Reproduce all entries precisely as they are written.

Provided information>
/---

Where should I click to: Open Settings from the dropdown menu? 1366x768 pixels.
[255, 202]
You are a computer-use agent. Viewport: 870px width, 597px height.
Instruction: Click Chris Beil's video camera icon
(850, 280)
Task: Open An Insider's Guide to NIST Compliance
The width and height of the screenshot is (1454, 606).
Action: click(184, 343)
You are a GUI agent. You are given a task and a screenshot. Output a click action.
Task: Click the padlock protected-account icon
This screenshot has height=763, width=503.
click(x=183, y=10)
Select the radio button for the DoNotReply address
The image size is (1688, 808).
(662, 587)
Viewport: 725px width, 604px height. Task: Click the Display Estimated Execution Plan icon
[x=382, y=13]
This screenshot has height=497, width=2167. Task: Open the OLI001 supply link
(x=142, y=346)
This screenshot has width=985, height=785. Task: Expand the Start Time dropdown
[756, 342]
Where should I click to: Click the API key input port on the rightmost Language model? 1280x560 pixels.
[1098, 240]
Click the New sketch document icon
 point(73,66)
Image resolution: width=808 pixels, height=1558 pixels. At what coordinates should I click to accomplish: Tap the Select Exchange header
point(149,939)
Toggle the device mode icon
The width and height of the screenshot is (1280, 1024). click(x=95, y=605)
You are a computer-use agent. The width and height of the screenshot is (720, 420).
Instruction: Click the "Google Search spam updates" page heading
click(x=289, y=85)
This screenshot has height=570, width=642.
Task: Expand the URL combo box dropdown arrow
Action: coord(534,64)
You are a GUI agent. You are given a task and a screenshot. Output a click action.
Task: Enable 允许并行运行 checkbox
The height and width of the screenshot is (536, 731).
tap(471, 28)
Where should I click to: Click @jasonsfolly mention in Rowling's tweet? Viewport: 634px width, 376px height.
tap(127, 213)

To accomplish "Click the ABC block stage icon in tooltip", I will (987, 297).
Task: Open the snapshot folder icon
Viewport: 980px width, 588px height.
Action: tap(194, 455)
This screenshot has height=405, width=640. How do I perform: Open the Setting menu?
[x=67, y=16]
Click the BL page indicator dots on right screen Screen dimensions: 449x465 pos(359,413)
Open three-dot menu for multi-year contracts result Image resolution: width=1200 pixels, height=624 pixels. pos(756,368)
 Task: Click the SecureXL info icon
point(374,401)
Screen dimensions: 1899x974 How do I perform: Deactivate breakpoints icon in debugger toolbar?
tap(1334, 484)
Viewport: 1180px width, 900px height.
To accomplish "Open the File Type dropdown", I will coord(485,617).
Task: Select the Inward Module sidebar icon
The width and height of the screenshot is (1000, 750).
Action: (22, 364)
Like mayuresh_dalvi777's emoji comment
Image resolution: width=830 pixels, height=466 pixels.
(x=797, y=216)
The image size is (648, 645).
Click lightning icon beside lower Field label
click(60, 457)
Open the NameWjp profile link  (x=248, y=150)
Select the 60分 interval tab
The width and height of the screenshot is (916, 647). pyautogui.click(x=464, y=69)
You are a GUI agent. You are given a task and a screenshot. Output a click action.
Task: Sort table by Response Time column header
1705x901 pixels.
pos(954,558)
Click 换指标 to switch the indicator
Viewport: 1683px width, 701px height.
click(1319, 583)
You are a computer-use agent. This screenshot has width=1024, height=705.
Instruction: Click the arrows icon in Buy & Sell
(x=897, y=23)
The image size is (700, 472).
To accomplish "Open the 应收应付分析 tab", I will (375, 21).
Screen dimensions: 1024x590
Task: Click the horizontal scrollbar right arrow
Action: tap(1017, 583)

\---

Result>
Where should I click to: Open Settings from the dropdown menu? 1366x768 pixels.
[255, 202]
You are a computer-use agent. Viewport: 870px width, 597px height.
Instruction: Click Chris Beil's video camera icon
(850, 280)
Task: Open An Insider's Guide to NIST Compliance
The width and height of the screenshot is (1454, 606).
Action: click(184, 343)
You are a GUI agent. You are given a task and a screenshot. Output a click action.
Task: Click the padlock protected-account icon
This screenshot has height=763, width=503.
click(x=183, y=10)
Select the radio button for the DoNotReply address
The image size is (1688, 808).
(662, 587)
Viewport: 725px width, 604px height. Task: Click the Display Estimated Execution Plan icon
[x=382, y=13]
This screenshot has height=497, width=2167. Task: Open the OLI001 supply link
(x=142, y=346)
This screenshot has width=985, height=785. Task: Expand the Start Time dropdown
[756, 342]
Where should I click to: Click the API key input port on the rightmost Language model? 1280x560 pixels.
[1098, 240]
Click the New sketch document icon
 point(73,66)
Image resolution: width=808 pixels, height=1558 pixels. At what coordinates should I click to accomplish: Tap the Select Exchange header
point(149,939)
Toggle the device mode icon
The width and height of the screenshot is (1280, 1024). click(x=95, y=605)
You are a computer-use agent. The width and height of the screenshot is (720, 420).
Instruction: Click the "Google Search spam updates" page heading
click(x=289, y=85)
This screenshot has height=570, width=642.
Task: Expand the URL combo box dropdown arrow
Action: coord(534,64)
You are a GUI agent. You are given a task and a screenshot. Output a click action.
Task: Enable 允许并行运行 checkbox
The height and width of the screenshot is (536, 731).
tap(471, 28)
Where should I click to: Click @jasonsfolly mention in Rowling's tweet? Viewport: 634px width, 376px height.
tap(127, 213)

To accomplish "Click the ABC block stage icon in tooltip", I will (987, 297).
Task: Open the snapshot folder icon
Viewport: 980px width, 588px height.
Action: tap(194, 455)
This screenshot has height=405, width=640. How do I perform: Open the Setting menu?
[x=67, y=16]
Click the BL page indicator dots on right screen Screen dimensions: 449x465 pos(359,413)
Open three-dot menu for multi-year contracts result Image resolution: width=1200 pixels, height=624 pixels. pos(756,368)
 Task: Click the SecureXL info icon
point(374,401)
Screen dimensions: 1899x974 How do I perform: Deactivate breakpoints icon in debugger toolbar?
tap(1334, 484)
Viewport: 1180px width, 900px height.
To accomplish "Open the File Type dropdown", I will coord(485,617).
Task: Select the Inward Module sidebar icon
The width and height of the screenshot is (1000, 750).
Action: (22, 364)
Like mayuresh_dalvi777's emoji comment
Image resolution: width=830 pixels, height=466 pixels.
(x=797, y=216)
The image size is (648, 645).
Click lightning icon beside lower Field label
click(60, 457)
Open the NameWjp profile link  (x=248, y=150)
Select the 60分 interval tab
The width and height of the screenshot is (916, 647). pyautogui.click(x=464, y=69)
You are a GUI agent. You are given a task and a screenshot. Output a click action.
Task: Sort table by Response Time column header
1705x901 pixels.
pos(954,558)
Click 换指标 to switch the indicator
Viewport: 1683px width, 701px height.
click(1319, 583)
You are a computer-use agent. This screenshot has width=1024, height=705.
Instruction: Click the arrows icon in Buy & Sell
(x=897, y=23)
The image size is (700, 472).
To accomplish "Open the 应收应付分析 tab", I will (375, 21).
Screen dimensions: 1024x590
Task: Click the horizontal scrollbar right arrow
Action: tap(1017, 583)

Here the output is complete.